Kendi içimizde bir toplum kurmuş olsak bile kendi içimizdeki dinamikler doğa ile genel olarak aynı. "Hayatta kal ve üre" amacı hayatımızın bütün alanlarına farklı isimlerle de olsa var olmakta. Her zaman birileri tok olacak, birileri de aç olacak. İyilik yapmakla en fazla kendinizi ferahlatırsınız. Bu durum biz istemesek bile bu şekilde, sistemi değiştirecek kadar da gücümüz yok. Av yerine avcıya dönüşmek zorundayız. Gerekirse engeller kesilecek, birilerinin üstüne basılacak veya birileri kullanılacak. Bu durumda yapılabilecek tek şey bu. Aksi takdirde lokma oluruz.

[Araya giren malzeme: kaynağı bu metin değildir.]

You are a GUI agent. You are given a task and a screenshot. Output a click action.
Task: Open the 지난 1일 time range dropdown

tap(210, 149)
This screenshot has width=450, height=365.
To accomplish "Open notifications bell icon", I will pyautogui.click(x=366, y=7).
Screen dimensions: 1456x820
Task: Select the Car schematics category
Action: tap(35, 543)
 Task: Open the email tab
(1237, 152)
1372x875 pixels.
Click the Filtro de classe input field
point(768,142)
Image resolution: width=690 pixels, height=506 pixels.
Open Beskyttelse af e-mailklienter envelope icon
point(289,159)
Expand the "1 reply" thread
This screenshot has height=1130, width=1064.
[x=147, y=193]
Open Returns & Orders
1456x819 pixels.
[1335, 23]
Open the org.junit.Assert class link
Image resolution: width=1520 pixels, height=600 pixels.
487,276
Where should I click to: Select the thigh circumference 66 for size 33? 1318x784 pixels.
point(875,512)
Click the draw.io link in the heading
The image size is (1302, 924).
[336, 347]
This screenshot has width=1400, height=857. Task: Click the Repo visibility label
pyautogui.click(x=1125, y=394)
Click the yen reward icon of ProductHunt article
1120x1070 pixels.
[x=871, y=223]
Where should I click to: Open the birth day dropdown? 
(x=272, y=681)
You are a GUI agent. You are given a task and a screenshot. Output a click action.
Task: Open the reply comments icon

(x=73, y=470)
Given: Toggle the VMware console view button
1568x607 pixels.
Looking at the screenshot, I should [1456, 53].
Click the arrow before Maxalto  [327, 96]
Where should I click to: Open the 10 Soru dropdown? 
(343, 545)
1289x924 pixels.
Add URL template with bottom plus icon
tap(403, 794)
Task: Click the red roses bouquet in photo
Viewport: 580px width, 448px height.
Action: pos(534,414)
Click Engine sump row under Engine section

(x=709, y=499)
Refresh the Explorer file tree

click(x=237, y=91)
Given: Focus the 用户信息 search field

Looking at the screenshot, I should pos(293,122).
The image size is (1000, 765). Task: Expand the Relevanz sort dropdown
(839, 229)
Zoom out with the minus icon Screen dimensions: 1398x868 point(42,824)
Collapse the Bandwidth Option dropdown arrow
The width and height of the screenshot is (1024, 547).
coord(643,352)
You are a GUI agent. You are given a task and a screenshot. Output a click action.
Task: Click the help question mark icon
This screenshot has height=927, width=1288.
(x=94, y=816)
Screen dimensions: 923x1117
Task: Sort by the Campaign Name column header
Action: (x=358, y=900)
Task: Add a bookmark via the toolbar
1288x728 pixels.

Kendinize hayat amacı edinebilirsiniz, çok çalışıp elde ettiğiniz güçle genel yaşam şartlarını yükseltmeye çalışabilirsiniz. Ancak bu hayatta acımasız olmak zorundasınız, aksi taktirde lokmanızı elinizden alırlar. Aklınıza gelen ve etik olmayan bütün eylemleri yapmak zorundasınız. Ancak "mükemmel" insan ütopyasında mümkün, ben de çok isterim haksızlığın olmadığı, herkesin eşit olduğu, insanlığın sürekli gelişmeler katettiği ancak bu fikrin uygulanması birçok yan problemi yanında getirmekle beraber uzun sürecektir, dediğim gibi büyük bir gladyatör arenası içindeyiz ve çabalamak yapabileceğimiz tek şey.
Çok sevdiğim bir söz vardır; Şükretme, isyan et. Şükredersen yavaş yavaş elinden her şey kayar gider, isyan edersen ve elindekinin daha fazlası için çabalarsan sürekli gelir. İçinde bulunduğumuz durum bunu zorunlu hale getiriyor.